WHAT TO WORK ON. Your answer should be the data below, reproduced with nothing changed.

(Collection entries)
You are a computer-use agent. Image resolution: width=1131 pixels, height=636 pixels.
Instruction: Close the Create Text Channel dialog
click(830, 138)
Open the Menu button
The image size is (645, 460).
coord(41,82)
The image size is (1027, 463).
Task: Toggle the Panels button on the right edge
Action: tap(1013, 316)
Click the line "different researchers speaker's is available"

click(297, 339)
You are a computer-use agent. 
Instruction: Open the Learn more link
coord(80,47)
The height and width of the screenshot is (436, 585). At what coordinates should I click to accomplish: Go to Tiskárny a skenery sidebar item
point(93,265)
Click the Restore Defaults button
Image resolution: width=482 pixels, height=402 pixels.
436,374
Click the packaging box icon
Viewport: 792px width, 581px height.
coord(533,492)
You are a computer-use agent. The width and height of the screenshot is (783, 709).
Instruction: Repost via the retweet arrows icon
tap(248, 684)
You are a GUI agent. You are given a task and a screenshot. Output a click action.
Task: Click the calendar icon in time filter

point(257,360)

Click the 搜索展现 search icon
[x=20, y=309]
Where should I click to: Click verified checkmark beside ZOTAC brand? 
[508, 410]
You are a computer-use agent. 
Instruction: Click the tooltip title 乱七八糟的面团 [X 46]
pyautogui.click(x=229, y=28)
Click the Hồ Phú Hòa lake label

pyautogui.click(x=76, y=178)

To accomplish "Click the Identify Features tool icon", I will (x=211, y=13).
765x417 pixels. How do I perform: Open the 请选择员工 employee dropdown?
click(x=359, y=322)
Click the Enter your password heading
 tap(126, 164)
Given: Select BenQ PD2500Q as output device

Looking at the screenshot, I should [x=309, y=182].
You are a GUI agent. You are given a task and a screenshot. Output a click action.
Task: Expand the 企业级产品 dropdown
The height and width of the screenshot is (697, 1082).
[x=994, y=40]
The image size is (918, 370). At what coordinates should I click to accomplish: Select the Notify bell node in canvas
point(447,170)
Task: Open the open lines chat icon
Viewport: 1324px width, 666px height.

TASK RESPONSE.
You are a computer-use agent. Image resolution: width=1131 pixels, height=636 pixels.
Instruction: Close the Create Text Channel dialog
click(830, 138)
Open the Menu button
The image size is (645, 460).
coord(41,82)
The image size is (1027, 463).
Task: Toggle the Panels button on the right edge
Action: tap(1013, 316)
Click the line "different researchers speaker's is available"

click(297, 339)
You are a computer-use agent. 
Instruction: Open the Learn more link
coord(80,47)
The height and width of the screenshot is (436, 585). At what coordinates should I click to accomplish: Go to Tiskárny a skenery sidebar item
point(93,265)
Click the Restore Defaults button
Image resolution: width=482 pixels, height=402 pixels.
436,374
Click the packaging box icon
Viewport: 792px width, 581px height.
coord(533,492)
You are a computer-use agent. The width and height of the screenshot is (783, 709).
Instruction: Repost via the retweet arrows icon
tap(248, 684)
You are a GUI agent. You are given a task and a screenshot. Output a click action.
Task: Click the calendar icon in time filter

point(257,360)

Click the 搜索展现 search icon
[x=20, y=309]
Where should I click to: Click verified checkmark beside ZOTAC brand? 
[508, 410]
You are a computer-use agent. 
Instruction: Click the tooltip title 乱七八糟的面团 [X 46]
pyautogui.click(x=229, y=28)
Click the Hồ Phú Hòa lake label

pyautogui.click(x=76, y=178)

To accomplish "Click the Identify Features tool icon", I will (x=211, y=13).
765x417 pixels. How do I perform: Open the 请选择员工 employee dropdown?
click(x=359, y=322)
Click the Enter your password heading
 tap(126, 164)
Given: Select BenQ PD2500Q as output device

Looking at the screenshot, I should [x=309, y=182].
You are a GUI agent. You are given a task and a screenshot. Output a click action.
Task: Expand the 企业级产品 dropdown
The height and width of the screenshot is (697, 1082).
[x=994, y=40]
The image size is (918, 370). At what coordinates should I click to accomplish: Select the Notify bell node in canvas
point(447,170)
Task: Open the open lines chat icon
Viewport: 1324px width, 666px height.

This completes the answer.